Kendra couldn’t imagine a single one of those listed consequences that her niece wouldn’t shrug at. And short of handcuffing Ness to her wrist in an attempt to control her behaviour, Kendra couldn’t come up with an outcome of her truancy that might impress upon her niece the importance of attending school. Too much had been taken away from the girl over the years, with nothing to replace those elements of a normal life that she had lost. One could hardly tell her that education was important when no one was giving her a similar message about having a stable mother, a living father, and a dependable home life. Kendra saw all this, but she had no idea what to do about any of it. She put her elbows on the counter in the shop and drove her fingers into her hair.

            This prompted Nathan Burke to offer a final suggestion. The problem of Vanessa, he said, might be something that required a group home. Such things existed, if Mrs. Osborne felt unequal to the task of coping with the girl. In care—

            “They ain’t . . .” She raised her head and corrected herself. “These children are not  going into care.”

            “Does that mean we’ll begin to see Vanessa at school, then?” Mr. Burke asked.

            “I don’t know,” Kendra said, opting for honesty.

            “I’ll have to refer her onward, then. Social Services will need to become involved. If you can’t get her to attend school, that’s the next step. Explain this to her, please. It might help matters.”

            He sounded compassionate, but compassion was the last thing Kendra wanted. To get him to leave —which was what she did  want— she nodded. He departed soon after, although not before choosing a piece of Bakelite jewellery to take home to his partner. Cordie went for Kendra’s cigarettes, having long finished her own. She lit up two of them, handing one to her friend. She said, “Okay. I got to say it.” She inhaled as if for courage and went on in a rush.

            “Maybe, Ken, jus’ maybe you in over your head wiv dis sort of t’ing.”

            “What sort of thing?”

            “Mothering sort of t’ing.” Cordie went on hastily. “Look, you ain’t never . . . I mean, how c’n you ’spect to know wha’ to do wiv this lot when you never done it before? Anyways, did you ever even wan’  to? I mean, maybe puttin dem some place else . . . I know  you don’ wan’ to do dat, but could be real families could be found . . .”

            Kendra stared at her. She wondered at the fact that her friend knew her so little, but she was honest enough with herself to accept her own responsibility for Cordie’s ignorance. What else could Cordie assume when she herself had never told her the truth? And she didn’t know why  she’d never told her except that it seemed so much more modern and liberated and I-am-woman to allow her friend to believe she’d actually had a choice in the matter. She said simply, “Those kids’re staying, Cordie, least till Glory sends for them.”
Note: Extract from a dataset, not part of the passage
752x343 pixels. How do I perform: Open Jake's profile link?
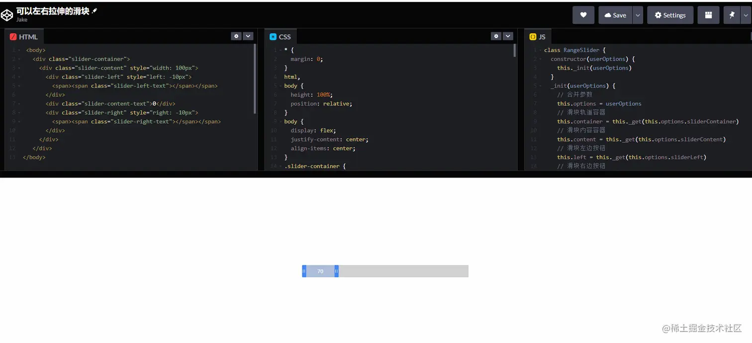[x=21, y=20]
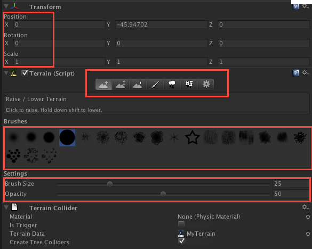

            Not that Glory Campbell had ever had any intention of doing so, a supposition of Kendra’s that became fact just a few days later when she picked up the post to find the first letter that Glory had sent from Jamaica in the months since she’d been gone. There was nothing surprising in its contents: She’d had a serious think about the situation, Kendra, and she’d come to realise that she couldn’t  remove the grandkids from England. Taking them so far from dear Carole would probably put the final nail in the coffin of the woman’s precarious sanity, what was left of it. Glory didn’t want to be responsible for that. But she would  send for Joel and Nessa for a little visit sometime in the future when she had the money put together for their tickets. There was, unsurprisingly, no mention of Toby.
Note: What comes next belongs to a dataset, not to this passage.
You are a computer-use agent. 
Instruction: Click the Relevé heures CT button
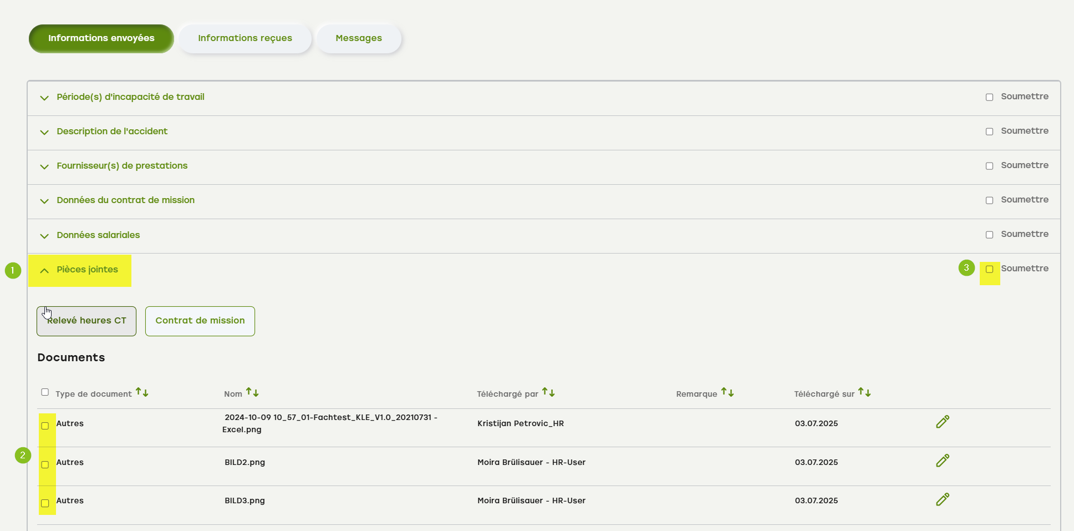(x=86, y=321)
            So that was that. Kendra had known it would come. But she couldn’t spend time dwelling on the matter. There was Ness to contend with and the future hanging over her if she did not agree to go to school. As far as consequences were concerned, nothing worked because to Ness, there was simply nothing worthwhile to lose. And what she was after, she couldn’t find anyway, not in school and certainly not in her aunt’s tiny house in Edenham Estate. For her part, Kendra lectured Ness. She shouted at her. She drove her to the school and walked her to the first class on her schedule, as Nathan Burke had suggested. She tried gating her, which, naturally, was impossible without either Ness’s agreement to be gated or chains and locks to make sure she stayed put. But nothing worked. Ness’s response was unchanging. She wasn’t  wearing those “disgustin rags,” she wasn’t  sitting in “some stupid-ass classroom,” and she wasn’t  about to waste her time “workin fuckin sums and such” when she could be out and about with her mates.
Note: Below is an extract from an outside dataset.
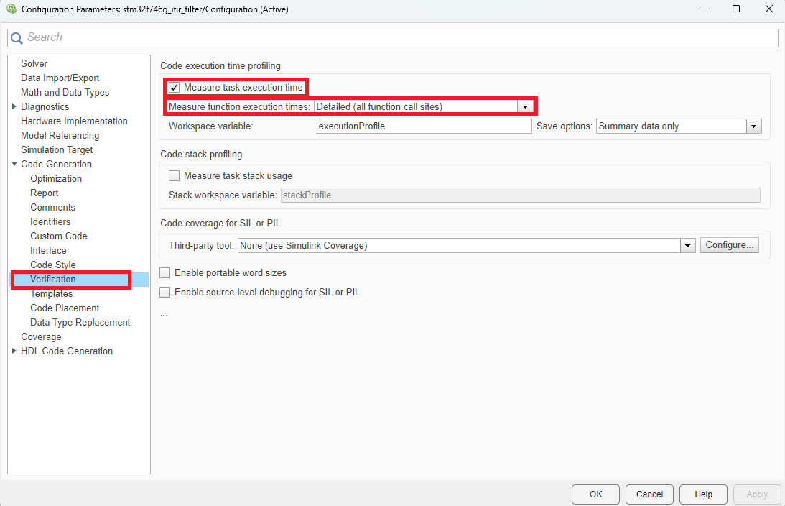Enable portable word sizes checkbox

(165, 273)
            “You need a break,” Cordie told Kendra the afternoon Nathan Burke phoned the charity shop to inform Kendra that Ness had been assigned a social worker as a last resort before the magistrate became involved. “We ain’t had our girls’ night in however long. Le’s take one, Ken. You need it. So do I.”

            That was how Kendra found herself in No Sorrow on a Friday night.

            KENDRA PREPARED FOR her girls’ night out by informing Ness that she would be left in charge of Toby and Joel for the evening, which meant that she would remain at home despite what her other plans might be. The instructions were to keep the boys happy and occupied, which meant that Ness was to interact with them in some way to make sure they were both distracted and safe. As this wasn’t something Ness was likely to do even when ordered, Kendra honeyed her directives and ensured compliance by adding that there would be money in it for Ness if she cooperated.

            Joel protested, saying that he didn’t need  minding. He wasn’t a baby. He could cope on his own.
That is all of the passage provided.